The 2020 edition of the Australian Grand Prix was cancelled at the last minute as the Covid-19 pandemic took a hold on the world and the 2021 race has been moved from its traditional season-opening spot to November.
Australia’s borders remain effectively closed, however, and the government said last week that they could remain so until the middle of next year.
Westacott said the fine details of the health protocols that would allow Formula One teams to enter Australia and race were still being negotiated.

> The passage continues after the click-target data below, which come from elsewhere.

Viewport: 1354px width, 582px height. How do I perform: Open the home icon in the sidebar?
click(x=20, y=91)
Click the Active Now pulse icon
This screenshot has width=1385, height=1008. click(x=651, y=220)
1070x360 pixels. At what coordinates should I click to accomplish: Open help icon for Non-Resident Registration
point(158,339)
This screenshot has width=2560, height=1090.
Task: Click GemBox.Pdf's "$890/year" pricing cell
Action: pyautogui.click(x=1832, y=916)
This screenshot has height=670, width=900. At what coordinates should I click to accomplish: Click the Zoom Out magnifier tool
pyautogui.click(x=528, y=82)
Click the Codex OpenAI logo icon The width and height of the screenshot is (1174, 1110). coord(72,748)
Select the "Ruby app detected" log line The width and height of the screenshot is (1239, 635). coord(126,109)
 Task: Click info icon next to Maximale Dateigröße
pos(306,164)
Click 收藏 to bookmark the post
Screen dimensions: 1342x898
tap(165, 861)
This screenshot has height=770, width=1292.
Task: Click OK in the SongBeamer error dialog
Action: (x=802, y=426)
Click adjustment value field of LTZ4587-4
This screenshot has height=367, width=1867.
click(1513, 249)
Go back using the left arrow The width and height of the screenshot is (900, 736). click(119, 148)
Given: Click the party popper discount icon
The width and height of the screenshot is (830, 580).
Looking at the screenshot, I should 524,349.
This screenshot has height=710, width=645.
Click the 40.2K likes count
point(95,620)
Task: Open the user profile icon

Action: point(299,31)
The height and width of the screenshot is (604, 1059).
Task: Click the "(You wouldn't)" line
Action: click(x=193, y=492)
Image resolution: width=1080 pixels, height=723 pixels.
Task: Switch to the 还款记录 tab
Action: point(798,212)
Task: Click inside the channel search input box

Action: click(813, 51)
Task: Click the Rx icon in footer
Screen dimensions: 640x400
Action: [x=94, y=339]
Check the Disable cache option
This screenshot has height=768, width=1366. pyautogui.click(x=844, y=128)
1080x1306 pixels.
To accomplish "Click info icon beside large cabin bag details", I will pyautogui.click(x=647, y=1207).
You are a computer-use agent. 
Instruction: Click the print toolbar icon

“We’re all systems go for 21 November for the Formula One event,” the chief executive of the Australian Grand Prix Corporation told ABC TV on Monday.
“We’re working very, very closely in concert with the Victorian government on every aspect of the Covid-safe plans and also the arrangement for the international
“As you can imagine, it’s something very, very complex, it’s very, very much a work-in-progress, and we’re working with the Victorian government ... on every one of the details right now.”
The one major international sporting event to take place in Melbourne since the start of the pandemic was the Australian Open tennis championships in February.
That was only possible after all players and support staff coming from outside Australia had quarantined for 14 days -- a logistical impossibility for the Formula One teams who are scheduled to race in Brazil on 7 November.
“We’re going to finalise all those details over the next four to five months,” Westacott added in an interview on Melbourne’s 3AW radio. “None of it is finalised, it’s been worked through at the moment.”
With the health situation in Brazil threatening that race, Australian driver Daniel Ricciardo last month suggested the teams might head straight to Australia for two rounds of the championship. Westacott thought that highly unlikely.
“I think the people in Brazil are very, very deadset on hosting their grand prix two weeks earlier than us,” he added. “We want to concentrate on delivering one GP here in Melbourne on 21 November ... Our job is to deliver it very successfully.”